> **Document text**:
________________________

At the same time, a vigorous debate has emerged within social and political theory as to the way in which the social sciences have themselves come to rest on a problematic separation between nature and culture in their diagnosis and analysis of issues facing society. Recent approaches have urged a move away from the ‘linguistic turn’ of the 1980s which focused on symbolic and textual approaches, towards a re-appreciation of the material dynamics of social relations (e.g. Latour, Serres and Descola). Key political issues surrounding the ethics of environmental transformation are potentially refigured by these approaches which offer philosophically and ethnographically derived alternatives to dominant modes of describing the challenges facing contemporary societies. Aware of the risk of returning to a form of environmental determinism associated with what were previously known as ‘materialist’ studies of social situations, those involved in this conversation have worked hard to introduce new languages and to re-pose the question of what methods might be adequate to understanding what Descola has termed the domain of the ‘transecological’.

________________________

> **Listed records**:
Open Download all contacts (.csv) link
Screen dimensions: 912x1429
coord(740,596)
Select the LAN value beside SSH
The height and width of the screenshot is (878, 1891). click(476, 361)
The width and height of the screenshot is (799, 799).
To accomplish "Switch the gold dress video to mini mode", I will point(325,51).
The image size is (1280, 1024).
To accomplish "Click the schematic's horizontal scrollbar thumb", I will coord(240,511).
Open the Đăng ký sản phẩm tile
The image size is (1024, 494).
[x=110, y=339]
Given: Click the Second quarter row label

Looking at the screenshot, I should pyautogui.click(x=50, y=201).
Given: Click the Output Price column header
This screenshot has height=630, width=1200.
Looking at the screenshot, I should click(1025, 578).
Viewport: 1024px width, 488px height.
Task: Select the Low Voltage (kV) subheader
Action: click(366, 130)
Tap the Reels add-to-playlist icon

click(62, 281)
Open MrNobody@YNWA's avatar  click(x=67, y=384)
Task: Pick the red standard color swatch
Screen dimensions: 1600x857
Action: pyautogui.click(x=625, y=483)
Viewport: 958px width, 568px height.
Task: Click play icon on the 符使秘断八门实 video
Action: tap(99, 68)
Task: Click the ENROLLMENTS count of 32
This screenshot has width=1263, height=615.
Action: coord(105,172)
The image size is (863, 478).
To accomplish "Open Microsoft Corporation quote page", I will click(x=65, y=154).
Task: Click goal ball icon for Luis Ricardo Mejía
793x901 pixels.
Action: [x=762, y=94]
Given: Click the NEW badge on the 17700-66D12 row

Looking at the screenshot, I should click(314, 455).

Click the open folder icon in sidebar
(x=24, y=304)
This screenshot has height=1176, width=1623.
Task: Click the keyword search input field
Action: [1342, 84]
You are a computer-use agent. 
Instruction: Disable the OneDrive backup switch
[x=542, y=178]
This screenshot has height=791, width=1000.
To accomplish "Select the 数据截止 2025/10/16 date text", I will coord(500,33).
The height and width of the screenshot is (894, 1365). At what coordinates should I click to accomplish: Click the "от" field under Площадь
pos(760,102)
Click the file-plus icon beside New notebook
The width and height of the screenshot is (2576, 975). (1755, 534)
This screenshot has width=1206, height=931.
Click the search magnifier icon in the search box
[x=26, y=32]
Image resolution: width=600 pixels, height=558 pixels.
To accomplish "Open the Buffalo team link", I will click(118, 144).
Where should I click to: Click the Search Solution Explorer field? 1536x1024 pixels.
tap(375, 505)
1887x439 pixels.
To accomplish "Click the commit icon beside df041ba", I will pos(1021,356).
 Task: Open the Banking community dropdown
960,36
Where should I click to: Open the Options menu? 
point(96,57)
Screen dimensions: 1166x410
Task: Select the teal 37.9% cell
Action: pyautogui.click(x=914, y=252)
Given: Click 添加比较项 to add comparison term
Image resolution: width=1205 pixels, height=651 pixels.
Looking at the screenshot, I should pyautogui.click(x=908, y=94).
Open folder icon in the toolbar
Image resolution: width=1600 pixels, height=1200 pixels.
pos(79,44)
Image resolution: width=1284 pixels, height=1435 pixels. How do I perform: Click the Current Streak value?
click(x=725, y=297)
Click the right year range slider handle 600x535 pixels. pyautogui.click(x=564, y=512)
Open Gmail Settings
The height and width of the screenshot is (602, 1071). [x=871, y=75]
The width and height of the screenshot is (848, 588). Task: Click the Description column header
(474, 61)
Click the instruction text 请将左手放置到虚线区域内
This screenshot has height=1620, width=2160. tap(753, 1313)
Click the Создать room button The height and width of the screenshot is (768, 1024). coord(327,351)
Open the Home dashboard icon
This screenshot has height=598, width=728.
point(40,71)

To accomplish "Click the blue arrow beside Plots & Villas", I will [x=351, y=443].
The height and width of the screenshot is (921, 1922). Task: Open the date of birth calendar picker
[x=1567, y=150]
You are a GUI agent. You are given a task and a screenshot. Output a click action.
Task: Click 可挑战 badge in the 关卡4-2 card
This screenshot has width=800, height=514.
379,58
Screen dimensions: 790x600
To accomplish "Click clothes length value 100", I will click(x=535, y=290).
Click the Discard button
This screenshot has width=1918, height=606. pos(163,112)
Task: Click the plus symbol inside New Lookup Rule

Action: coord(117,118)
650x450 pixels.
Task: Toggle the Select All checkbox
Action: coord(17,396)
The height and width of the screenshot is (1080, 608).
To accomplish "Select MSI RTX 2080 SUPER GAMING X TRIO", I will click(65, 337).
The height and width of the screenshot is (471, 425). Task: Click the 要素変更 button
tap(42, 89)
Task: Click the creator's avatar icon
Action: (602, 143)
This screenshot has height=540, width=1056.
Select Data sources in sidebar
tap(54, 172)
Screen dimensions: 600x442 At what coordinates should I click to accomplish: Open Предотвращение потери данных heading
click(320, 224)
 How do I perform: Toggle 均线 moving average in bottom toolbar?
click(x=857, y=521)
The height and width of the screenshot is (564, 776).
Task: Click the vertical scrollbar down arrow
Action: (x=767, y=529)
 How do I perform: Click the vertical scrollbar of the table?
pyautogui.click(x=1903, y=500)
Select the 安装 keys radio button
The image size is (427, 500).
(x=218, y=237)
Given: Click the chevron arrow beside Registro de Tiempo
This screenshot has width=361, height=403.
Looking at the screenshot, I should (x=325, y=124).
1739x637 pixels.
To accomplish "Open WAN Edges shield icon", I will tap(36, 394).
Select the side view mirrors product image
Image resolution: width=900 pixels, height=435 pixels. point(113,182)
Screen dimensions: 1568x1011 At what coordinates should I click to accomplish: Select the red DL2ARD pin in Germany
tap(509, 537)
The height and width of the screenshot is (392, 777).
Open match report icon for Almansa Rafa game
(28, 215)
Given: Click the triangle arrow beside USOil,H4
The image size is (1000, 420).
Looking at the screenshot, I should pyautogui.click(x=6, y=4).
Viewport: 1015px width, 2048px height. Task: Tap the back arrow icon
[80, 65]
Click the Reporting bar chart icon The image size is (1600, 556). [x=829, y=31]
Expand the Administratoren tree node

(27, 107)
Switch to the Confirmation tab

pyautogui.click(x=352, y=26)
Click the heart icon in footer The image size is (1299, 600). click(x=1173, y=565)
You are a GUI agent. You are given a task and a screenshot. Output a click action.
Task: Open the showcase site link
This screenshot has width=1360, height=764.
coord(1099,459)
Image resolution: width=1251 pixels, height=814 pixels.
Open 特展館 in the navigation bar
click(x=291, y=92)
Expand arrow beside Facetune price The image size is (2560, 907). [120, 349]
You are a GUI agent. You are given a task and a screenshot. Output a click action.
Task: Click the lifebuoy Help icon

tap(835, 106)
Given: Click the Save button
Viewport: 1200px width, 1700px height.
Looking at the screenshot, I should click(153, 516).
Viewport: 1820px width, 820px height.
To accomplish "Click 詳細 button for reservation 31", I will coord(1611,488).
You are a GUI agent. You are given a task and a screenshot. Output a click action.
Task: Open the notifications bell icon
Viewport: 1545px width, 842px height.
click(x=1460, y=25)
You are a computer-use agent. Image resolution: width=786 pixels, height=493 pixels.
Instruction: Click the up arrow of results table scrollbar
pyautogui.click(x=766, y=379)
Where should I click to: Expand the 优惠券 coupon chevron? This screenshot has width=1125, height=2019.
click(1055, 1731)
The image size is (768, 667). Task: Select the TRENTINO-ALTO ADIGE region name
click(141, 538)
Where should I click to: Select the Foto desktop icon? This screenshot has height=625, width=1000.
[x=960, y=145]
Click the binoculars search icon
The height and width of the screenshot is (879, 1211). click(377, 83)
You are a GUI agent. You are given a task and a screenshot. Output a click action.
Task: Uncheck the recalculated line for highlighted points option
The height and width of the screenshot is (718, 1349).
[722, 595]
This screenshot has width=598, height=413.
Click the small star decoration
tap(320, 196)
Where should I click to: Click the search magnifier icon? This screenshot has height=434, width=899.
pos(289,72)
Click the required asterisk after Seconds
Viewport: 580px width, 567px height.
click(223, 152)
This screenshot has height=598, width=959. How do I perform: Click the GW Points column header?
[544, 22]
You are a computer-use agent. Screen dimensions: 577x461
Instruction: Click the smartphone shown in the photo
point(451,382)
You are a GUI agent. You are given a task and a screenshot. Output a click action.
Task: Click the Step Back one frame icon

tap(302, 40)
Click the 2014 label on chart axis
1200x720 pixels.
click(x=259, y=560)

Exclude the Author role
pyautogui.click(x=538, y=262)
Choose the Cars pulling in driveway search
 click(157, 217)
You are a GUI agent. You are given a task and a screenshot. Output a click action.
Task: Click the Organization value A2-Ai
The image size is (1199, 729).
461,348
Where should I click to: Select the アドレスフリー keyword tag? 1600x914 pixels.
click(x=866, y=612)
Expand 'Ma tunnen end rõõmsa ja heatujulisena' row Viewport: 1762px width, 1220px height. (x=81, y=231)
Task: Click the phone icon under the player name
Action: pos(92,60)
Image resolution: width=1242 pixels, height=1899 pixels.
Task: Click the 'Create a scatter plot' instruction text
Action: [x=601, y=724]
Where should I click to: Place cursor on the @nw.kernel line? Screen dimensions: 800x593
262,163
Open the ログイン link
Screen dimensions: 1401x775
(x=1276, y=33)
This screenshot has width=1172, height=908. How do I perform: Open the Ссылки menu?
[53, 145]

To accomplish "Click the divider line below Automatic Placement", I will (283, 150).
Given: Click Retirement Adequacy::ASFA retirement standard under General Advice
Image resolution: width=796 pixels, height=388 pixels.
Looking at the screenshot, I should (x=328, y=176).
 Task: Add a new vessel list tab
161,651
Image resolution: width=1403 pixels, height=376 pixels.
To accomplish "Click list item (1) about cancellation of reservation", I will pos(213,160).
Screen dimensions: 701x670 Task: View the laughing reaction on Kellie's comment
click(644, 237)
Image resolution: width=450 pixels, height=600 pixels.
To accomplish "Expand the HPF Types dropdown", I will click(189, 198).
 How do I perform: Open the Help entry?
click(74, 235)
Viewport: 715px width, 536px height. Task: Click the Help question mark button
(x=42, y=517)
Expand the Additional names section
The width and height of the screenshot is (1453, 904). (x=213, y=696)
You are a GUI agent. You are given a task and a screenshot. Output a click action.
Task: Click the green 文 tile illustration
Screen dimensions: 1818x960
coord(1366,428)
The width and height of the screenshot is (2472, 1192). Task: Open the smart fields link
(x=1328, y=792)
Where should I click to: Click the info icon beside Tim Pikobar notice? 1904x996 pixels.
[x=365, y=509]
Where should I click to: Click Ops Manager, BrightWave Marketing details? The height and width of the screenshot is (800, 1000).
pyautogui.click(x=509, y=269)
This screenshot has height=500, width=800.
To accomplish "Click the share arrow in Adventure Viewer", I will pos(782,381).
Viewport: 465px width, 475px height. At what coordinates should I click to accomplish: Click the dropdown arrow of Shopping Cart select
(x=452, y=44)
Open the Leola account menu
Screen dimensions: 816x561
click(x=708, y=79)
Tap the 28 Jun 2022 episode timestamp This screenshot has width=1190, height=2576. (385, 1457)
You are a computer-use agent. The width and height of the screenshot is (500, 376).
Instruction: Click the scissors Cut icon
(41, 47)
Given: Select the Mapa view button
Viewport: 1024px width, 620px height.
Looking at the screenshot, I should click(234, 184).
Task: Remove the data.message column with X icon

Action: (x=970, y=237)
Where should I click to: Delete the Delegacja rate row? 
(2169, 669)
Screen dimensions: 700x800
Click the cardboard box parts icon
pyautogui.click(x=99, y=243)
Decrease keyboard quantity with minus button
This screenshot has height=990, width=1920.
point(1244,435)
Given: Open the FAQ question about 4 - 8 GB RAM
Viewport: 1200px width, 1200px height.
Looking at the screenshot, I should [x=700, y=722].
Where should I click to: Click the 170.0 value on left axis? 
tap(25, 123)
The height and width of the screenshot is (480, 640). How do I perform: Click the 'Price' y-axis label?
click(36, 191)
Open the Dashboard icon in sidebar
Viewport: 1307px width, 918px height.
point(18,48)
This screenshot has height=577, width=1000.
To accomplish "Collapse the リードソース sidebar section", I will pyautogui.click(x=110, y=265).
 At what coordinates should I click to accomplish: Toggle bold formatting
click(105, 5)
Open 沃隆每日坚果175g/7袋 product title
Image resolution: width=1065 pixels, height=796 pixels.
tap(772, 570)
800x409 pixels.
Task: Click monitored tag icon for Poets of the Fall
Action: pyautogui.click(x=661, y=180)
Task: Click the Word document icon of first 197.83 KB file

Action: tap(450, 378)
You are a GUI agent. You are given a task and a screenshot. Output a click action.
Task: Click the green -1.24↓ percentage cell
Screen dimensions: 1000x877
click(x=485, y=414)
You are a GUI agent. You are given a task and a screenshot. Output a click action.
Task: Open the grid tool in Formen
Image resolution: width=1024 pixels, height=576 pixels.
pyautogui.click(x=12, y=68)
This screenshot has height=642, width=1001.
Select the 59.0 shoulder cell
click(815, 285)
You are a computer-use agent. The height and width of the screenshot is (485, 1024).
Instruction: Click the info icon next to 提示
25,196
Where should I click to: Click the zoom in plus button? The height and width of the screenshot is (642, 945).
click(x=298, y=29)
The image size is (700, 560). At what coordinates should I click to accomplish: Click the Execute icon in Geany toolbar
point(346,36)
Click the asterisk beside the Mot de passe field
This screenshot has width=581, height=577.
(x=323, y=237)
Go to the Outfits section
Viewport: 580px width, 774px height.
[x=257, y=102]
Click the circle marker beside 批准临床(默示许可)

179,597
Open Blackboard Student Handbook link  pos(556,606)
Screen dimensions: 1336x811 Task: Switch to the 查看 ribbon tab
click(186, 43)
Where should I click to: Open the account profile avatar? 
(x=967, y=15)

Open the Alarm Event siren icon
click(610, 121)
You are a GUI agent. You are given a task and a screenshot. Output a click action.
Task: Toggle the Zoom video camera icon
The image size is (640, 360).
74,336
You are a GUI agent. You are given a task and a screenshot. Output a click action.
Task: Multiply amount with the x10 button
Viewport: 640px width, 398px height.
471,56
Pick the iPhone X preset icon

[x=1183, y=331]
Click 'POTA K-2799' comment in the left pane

________________________

> **Exercise set**:
- 1) According to the social theory passage, which decade's "linguistic turn" are recent approaches moving away from?
- 2) In the social theory passage, why have those involved in the conversation worked hard to introduce new languages and to re-pose the question of method?
- 3) Extend the social theory passage from its last sentence.
The records have nothing to do with the social theory passage.

> **Responses for each task**:
- 1) The 1980s.

- 2) They are aware of the risk of returning to a form of environmental determinism. That determinism is associated with what were previously known as "materialist" studies of social situations.

- 3)
This seminar series brings together key thinkers in this debate from across the social sciences and humanitites to explore the contemporary politics of materiality and the materiality of politics from a range of different philosophical and disciplinary perspectives. The dates of the seminars are as follows:
8th November 2011: Sarah Whatmore, University of Oxford
8th February 2012: Dominic Boyer and Cymene Howe, Rice University
20th March 2012: Andrew Barry, University of Oxford
24th April 2012: Ursula Klein, Max Planck Institute, Berlin
29th May 2012: Jane Bennett, Johns Hopkins University
The seminar series is funded by the School of Social Sciences, and the ESRC Centre for Research on Socio-Cultural Change (CRESC)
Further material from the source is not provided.